WORK TO BE COMPLETED
Copy out, unchanged, every line from the start of the records to the line that contains "Task: Save the prompt to Drive", and stop there.

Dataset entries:

....................

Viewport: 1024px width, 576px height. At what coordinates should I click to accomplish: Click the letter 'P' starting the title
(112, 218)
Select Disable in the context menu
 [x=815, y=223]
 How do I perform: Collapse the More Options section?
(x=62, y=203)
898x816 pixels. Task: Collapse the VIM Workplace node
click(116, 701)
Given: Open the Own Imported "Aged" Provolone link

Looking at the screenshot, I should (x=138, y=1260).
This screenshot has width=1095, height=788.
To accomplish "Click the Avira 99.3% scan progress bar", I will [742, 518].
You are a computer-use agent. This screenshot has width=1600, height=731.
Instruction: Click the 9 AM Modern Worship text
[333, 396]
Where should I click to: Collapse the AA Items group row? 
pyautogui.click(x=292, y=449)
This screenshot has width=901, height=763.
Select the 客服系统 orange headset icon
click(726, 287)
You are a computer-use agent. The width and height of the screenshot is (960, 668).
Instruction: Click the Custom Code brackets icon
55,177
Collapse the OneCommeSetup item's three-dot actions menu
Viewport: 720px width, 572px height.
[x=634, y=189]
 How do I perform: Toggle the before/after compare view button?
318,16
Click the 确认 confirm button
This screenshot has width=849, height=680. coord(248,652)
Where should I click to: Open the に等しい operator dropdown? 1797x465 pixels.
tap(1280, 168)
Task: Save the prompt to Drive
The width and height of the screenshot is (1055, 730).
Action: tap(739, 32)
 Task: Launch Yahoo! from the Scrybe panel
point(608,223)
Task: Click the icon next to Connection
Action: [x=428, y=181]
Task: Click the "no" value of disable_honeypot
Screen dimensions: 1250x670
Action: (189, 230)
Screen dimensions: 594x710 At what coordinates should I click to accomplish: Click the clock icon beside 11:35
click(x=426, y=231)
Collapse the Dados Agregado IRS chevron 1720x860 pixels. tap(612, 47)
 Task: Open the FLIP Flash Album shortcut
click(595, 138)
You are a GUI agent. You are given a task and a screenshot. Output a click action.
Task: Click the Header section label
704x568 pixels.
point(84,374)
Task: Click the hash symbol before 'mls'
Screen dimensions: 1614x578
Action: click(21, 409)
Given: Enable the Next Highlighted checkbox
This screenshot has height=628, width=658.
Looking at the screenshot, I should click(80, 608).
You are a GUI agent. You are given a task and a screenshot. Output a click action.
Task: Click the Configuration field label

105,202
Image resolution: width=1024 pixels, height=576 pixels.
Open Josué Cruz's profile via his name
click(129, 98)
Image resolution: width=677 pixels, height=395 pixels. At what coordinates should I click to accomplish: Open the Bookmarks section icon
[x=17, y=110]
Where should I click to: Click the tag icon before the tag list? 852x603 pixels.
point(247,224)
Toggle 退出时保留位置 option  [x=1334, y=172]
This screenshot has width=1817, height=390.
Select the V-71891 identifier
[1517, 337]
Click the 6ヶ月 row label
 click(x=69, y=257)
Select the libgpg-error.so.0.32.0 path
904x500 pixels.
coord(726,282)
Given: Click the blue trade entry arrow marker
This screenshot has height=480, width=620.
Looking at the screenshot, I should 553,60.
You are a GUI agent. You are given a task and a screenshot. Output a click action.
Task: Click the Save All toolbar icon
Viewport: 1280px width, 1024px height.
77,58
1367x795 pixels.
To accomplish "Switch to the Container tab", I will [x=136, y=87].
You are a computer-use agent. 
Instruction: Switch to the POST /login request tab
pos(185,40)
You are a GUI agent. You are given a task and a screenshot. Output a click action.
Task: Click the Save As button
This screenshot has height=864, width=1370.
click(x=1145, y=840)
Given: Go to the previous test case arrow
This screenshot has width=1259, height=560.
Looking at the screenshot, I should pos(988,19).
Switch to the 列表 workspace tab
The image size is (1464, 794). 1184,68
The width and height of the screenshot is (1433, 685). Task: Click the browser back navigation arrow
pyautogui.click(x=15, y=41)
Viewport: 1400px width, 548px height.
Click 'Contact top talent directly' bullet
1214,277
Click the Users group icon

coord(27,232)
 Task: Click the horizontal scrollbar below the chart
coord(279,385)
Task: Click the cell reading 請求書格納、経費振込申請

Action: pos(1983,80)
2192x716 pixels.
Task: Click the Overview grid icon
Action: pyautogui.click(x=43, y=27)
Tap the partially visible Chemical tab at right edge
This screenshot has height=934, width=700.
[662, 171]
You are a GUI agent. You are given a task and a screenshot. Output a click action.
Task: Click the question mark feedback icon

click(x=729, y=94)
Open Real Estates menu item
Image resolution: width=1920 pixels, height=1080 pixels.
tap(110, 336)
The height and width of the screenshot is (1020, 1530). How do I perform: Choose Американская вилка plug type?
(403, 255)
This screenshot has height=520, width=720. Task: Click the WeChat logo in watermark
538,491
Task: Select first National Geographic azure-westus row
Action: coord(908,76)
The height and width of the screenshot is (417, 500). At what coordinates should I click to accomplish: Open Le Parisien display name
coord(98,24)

....................

OUTPUT BELOW
Viewport: 1024px width, 576px height. At what coordinates should I click to accomplish: Click the letter 'P' starting the title
(112, 218)
Select Disable in the context menu
 [x=815, y=223]
 How do I perform: Collapse the More Options section?
(x=62, y=203)
898x816 pixels. Task: Collapse the VIM Workplace node
click(116, 701)
Given: Open the Own Imported "Aged" Provolone link

Looking at the screenshot, I should (x=138, y=1260).
This screenshot has width=1095, height=788.
To accomplish "Click the Avira 99.3% scan progress bar", I will [742, 518].
You are a computer-use agent. This screenshot has width=1600, height=731.
Instruction: Click the 9 AM Modern Worship text
[333, 396]
Where should I click to: Collapse the AA Items group row? 
pyautogui.click(x=292, y=449)
This screenshot has width=901, height=763.
Select the 客服系统 orange headset icon
click(726, 287)
You are a computer-use agent. The width and height of the screenshot is (960, 668).
Instruction: Click the Custom Code brackets icon
55,177
Collapse the OneCommeSetup item's three-dot actions menu
Viewport: 720px width, 572px height.
[x=634, y=189]
 How do I perform: Toggle the before/after compare view button?
318,16
Click the 确认 confirm button
This screenshot has width=849, height=680. coord(248,652)
Where should I click to: Open the に等しい operator dropdown? 1797x465 pixels.
tap(1280, 168)
Task: Save the prompt to Drive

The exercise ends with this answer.